Now I am thinking about a neutral returning the current from two circuits in a three phase enviroment feeding computers, and I am wondering if I could conceivably cook a neutral and over volt a mess of computers and go bankrupt paying for the damage.


----------



## jbfan (Jan 22, 2007)

Sounds lie Herman Miller cubes. 
All the cubes we have have the upsized neutrals. Most of the time I feed them with mc cable with a #12, and so far never had a prblem.

Are yoiu deriving the 4th circuit from the same panel?
We tried that and relized it was a waste of time and money, as the people in the cubes wired anything anywhere they saw an open receptacle.

I run up to 10 cubes per boat, but all of our cubes are now 6x6 and people can not havbe as many devices as before, so no problems with overloads.


----------



## BrightLight (Jun 24, 2009)

jbfan said:


> "Sounds lie Herman Miller cubes.
> 
> I feed them with mc cable with a #12,
> 
> ...


----------



## pjg (Nov 11, 2008)

you might want to look at art. 605.


----------



## McClary’s Electrical (Feb 21, 2009)

You ever heard of a super neutral?,,,,,that's why there's two tens in the office manufactured wiring. I've been through this, you don't want to run a #12 neutral


----------



## Bob Badger (Apr 19, 2009)

BrightLight said:


> I think I am going to bring him four runs of conduit in the ceiling, with four circuits each. Black, red, blue, pink, (the color code in the whip from the cubicles) with two 10ga neutrals, and an isolated ground, allowing the conduit to be the chassis ground.


We would just run MC cable this.

We generally use AFC home run cable for this and I bet some equivalent is available in your area.

You can get it with conductors that match the furniture whips.


----------



## BrightLight (Jun 24, 2009)

mcclary's electrical said:


> You ever heard of a super neutral?,,,,,that's why there's two tens in the office manufactured wiring. I've been through this, you don't want to run a #12 neutral


No, I really don't. 

Yes, I am aware of a "super" neutral, although I have never heard it so named. I've read articles about third harmonics and having seen what can happen when a common neutral gets dropped, I would very much not like to be responsible for such a melt down.


----------



## BrightLight (Jun 24, 2009)

Bob Badger said:


> We would just run MC cable this.
> 
> We generally use AFC home run cable for this and I bet some equivalent is available in your area.
> 
> You can get it with conductors that match the furniture whips.

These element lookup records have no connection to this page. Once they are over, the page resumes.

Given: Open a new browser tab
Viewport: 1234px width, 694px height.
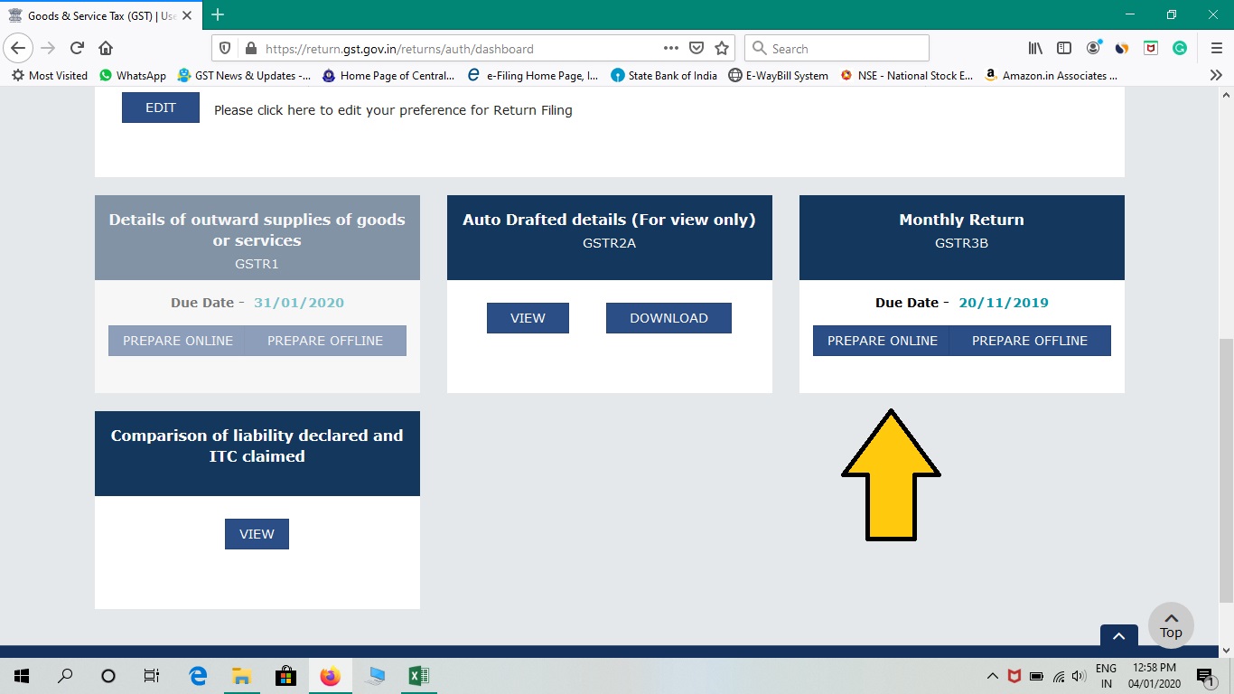Looking at the screenshot, I should [x=217, y=14].
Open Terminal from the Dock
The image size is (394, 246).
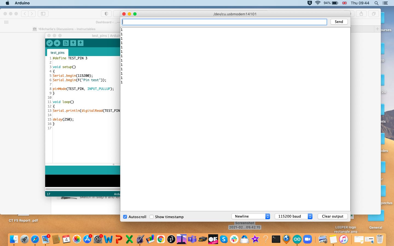coord(276,239)
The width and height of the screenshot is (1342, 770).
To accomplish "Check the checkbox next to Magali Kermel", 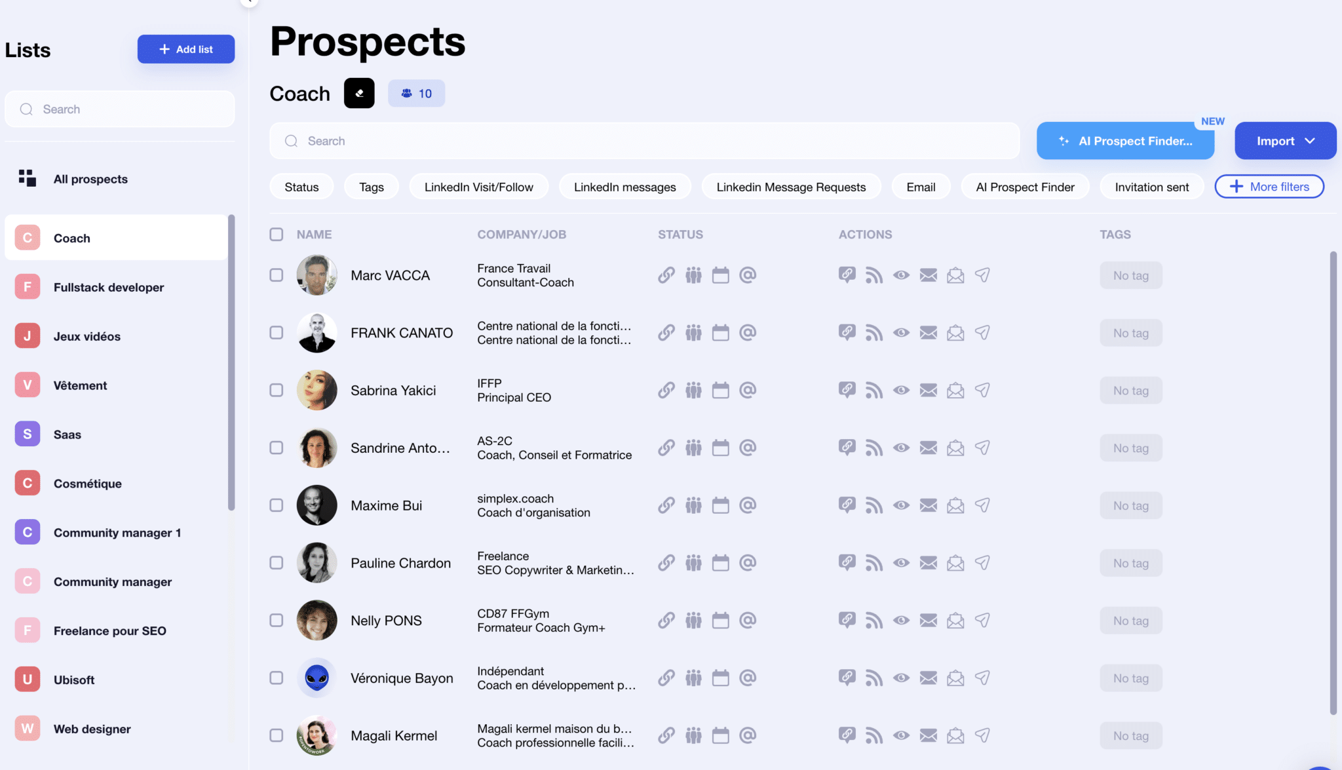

That's a good tip. I hate to think what the price differential is on 250' of 12-4/10-2 and just pulling into some 3/4" flex would be. Flex and individual wires costs $1.08 before taxes. The savings on pulling time and effort would be worth? another ten cents per foot? Were I wiring from scratch I certainly would want to use this stuff.

I'll see if I can find it. Thanks.


----------



## BrightLight (Jun 24, 2009)

Bob Badger said:


> We would just run MC cable this.
> 
> We generally use AFC home run cable for this and I bet some equivalent is available in your area.
> 
> You can get it with conductors that match the furniture whips.



Hmmmm. I can get a 250' coil for $340. That is $1.36/ft or 15 cents per foot more than flex and conductors. I almost certainly need more than 250', but the building engineer probably would prefer that I work in thin wall in the electrical closet anyway, so this may be just the ticket!

Thanks Bob, if I get the contract, I'll definitely be using this stuff.


----------